--- WHAT YOU ARE ASKED TO DO ---
Set down the lines word for word, starting at the line containing "You are a computer-use" and ending at the last line. Leave out the pictures.

--- RECORDS TO USE ---
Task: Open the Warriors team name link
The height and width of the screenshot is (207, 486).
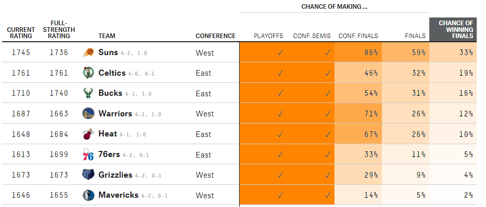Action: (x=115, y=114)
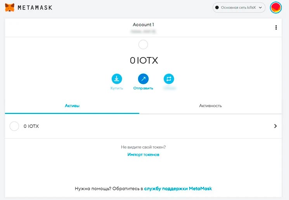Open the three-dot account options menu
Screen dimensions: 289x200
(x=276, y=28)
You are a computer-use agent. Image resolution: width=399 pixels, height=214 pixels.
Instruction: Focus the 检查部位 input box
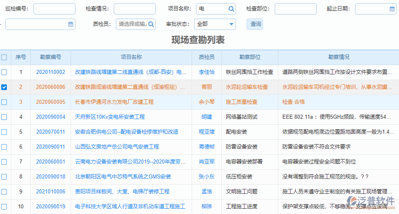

--- CORRECT ANSWER ---
You are a computer-use agent. Image resolution: width=399 pixels, height=214 pixels.
Instruction: Focus the 检查部位 input box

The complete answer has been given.